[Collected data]
▼
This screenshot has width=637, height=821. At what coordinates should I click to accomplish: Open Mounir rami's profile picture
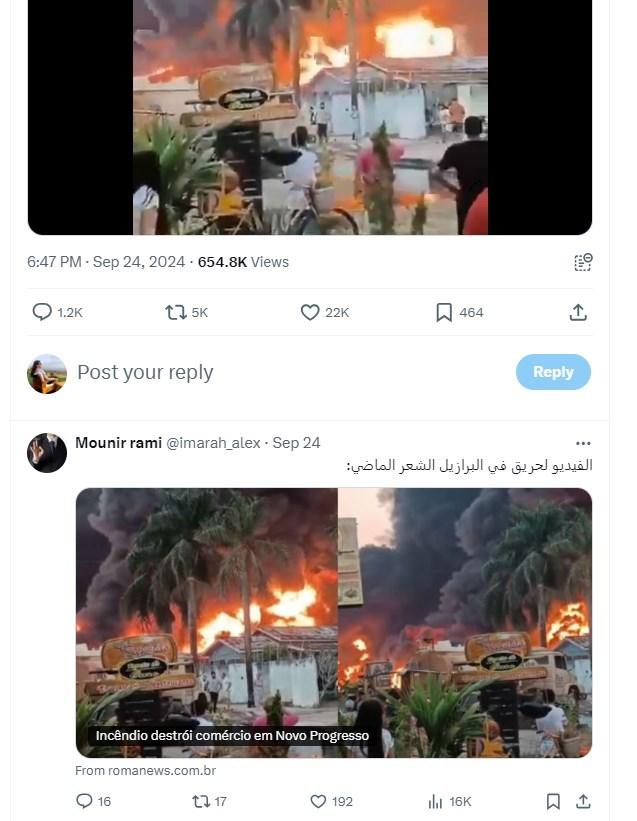(x=47, y=453)
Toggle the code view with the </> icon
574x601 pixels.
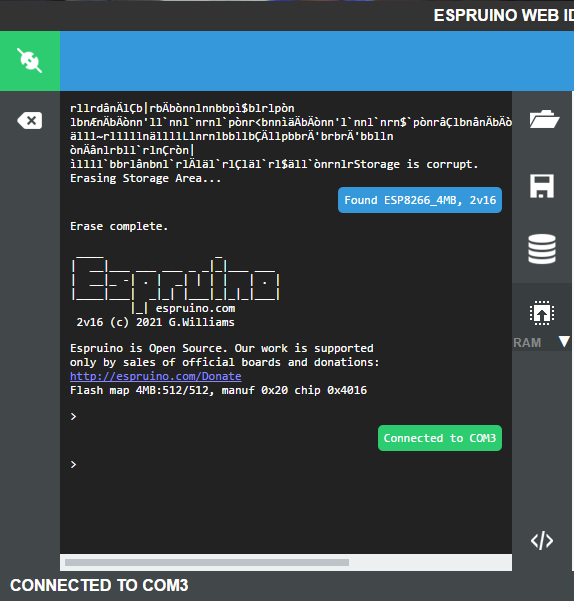[542, 541]
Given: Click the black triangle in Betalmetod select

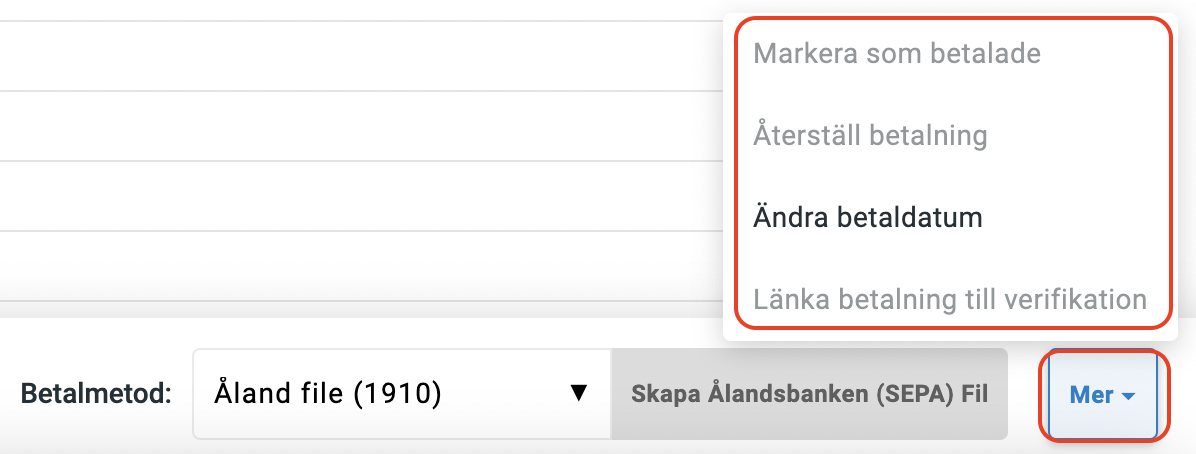Looking at the screenshot, I should (577, 394).
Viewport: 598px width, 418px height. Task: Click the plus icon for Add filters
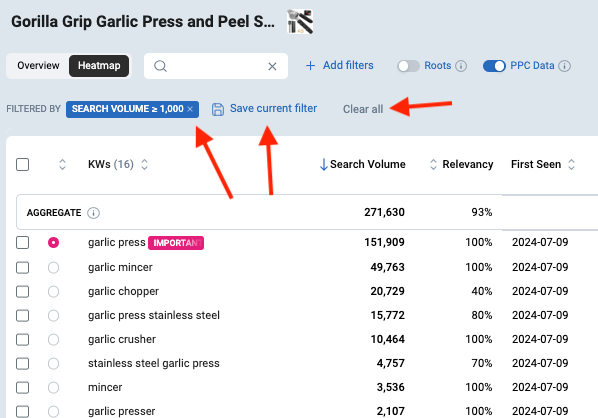[x=310, y=66]
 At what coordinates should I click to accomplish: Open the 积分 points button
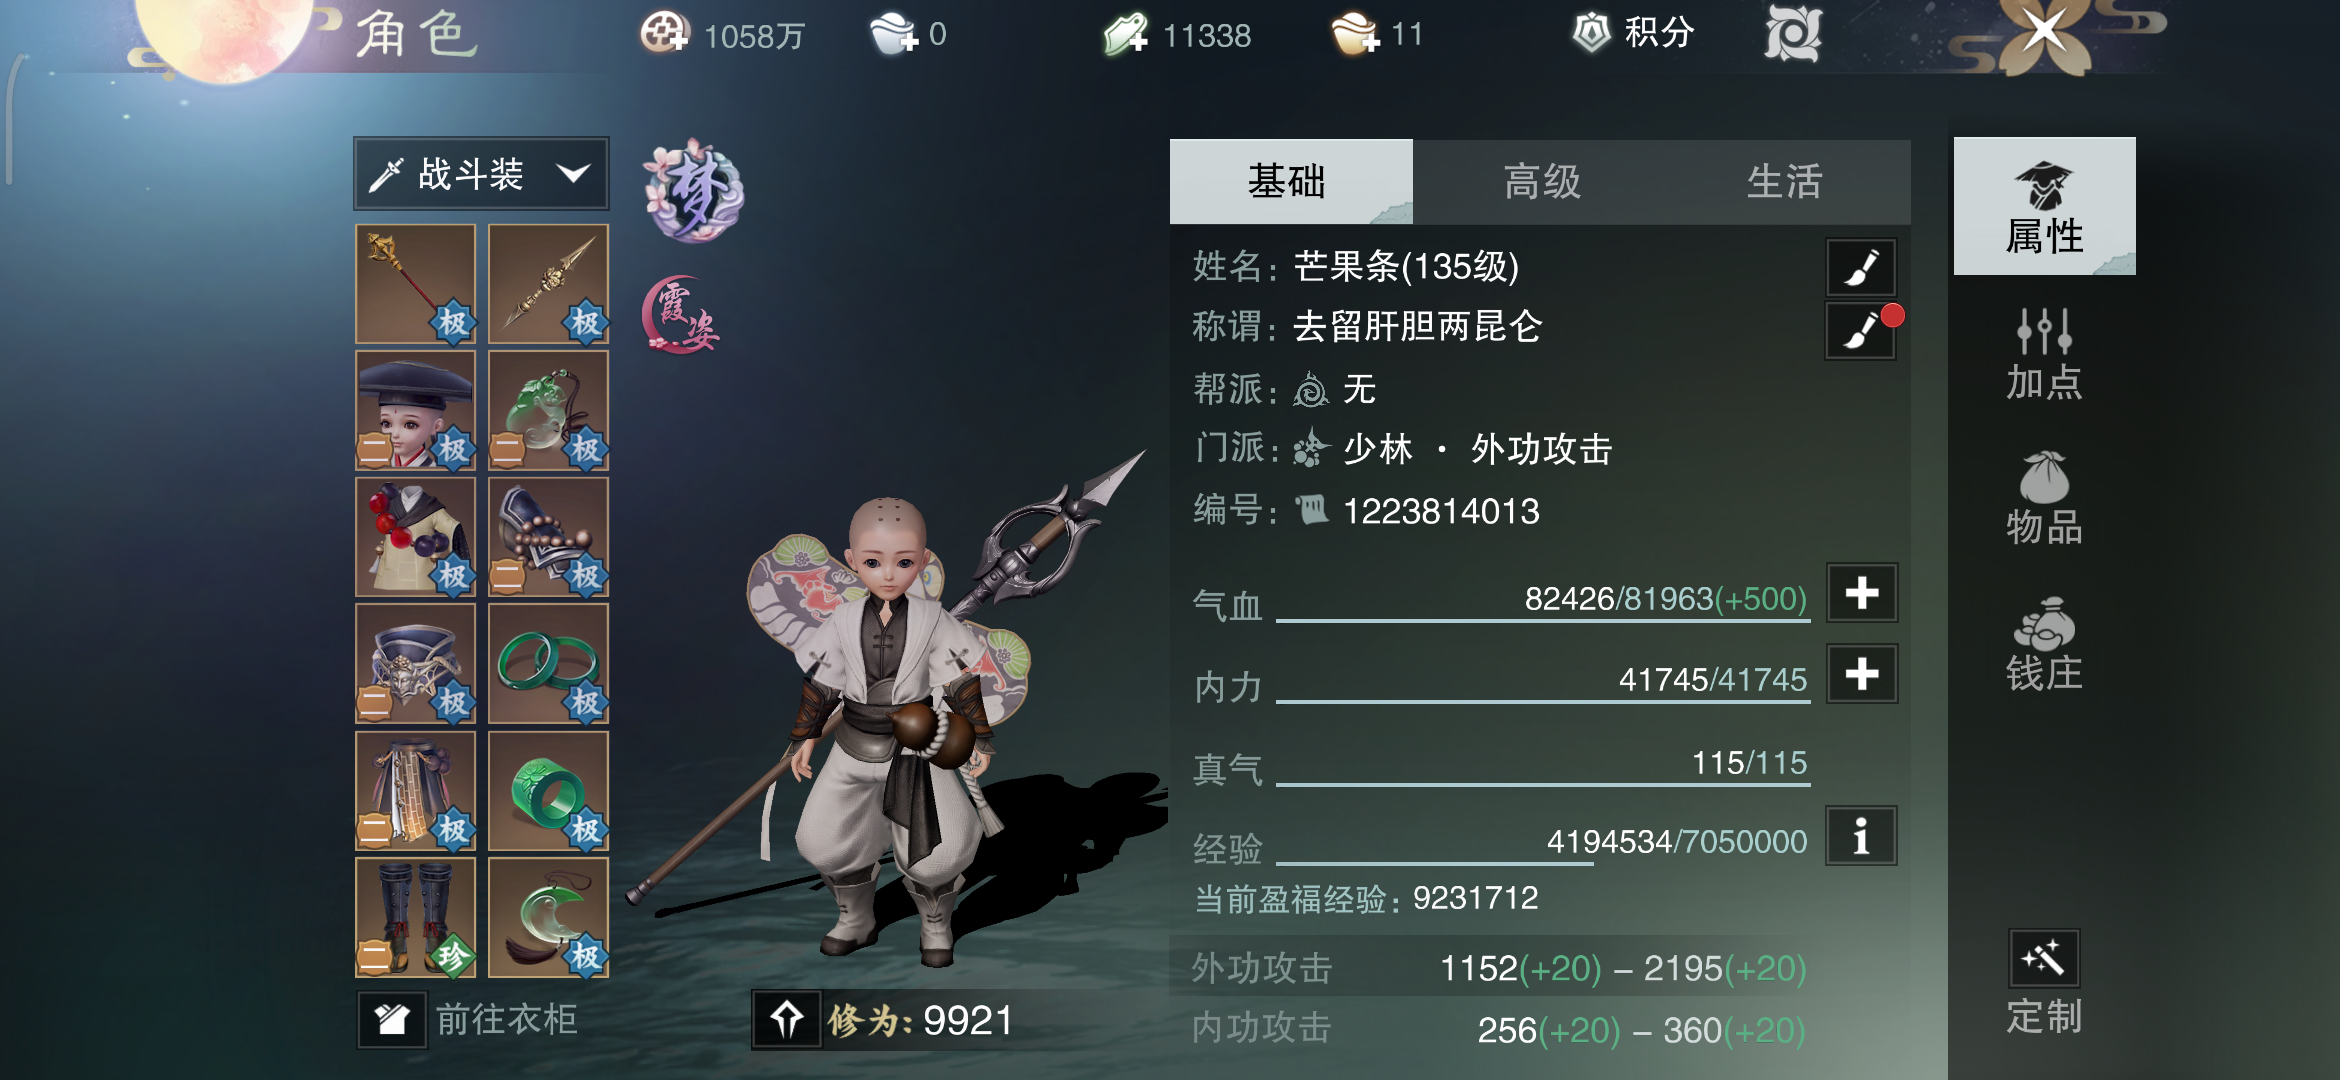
▲
* Problem to solve *
Your answer must be exactly the lines from the one with "Toggle the code view with the </> icon" through the last line of the entries, both included, with no pictures; please add nothing else.

* Response *
Toggle the code view with the </> icon
574x601 pixels.
[542, 541]
Given: Click the black triangle in Betalmetod select

Looking at the screenshot, I should (577, 394).
Viewport: 598px width, 418px height. Task: Click the plus icon for Add filters
[x=310, y=66]
 At what coordinates should I click to accomplish: Open the 积分 points button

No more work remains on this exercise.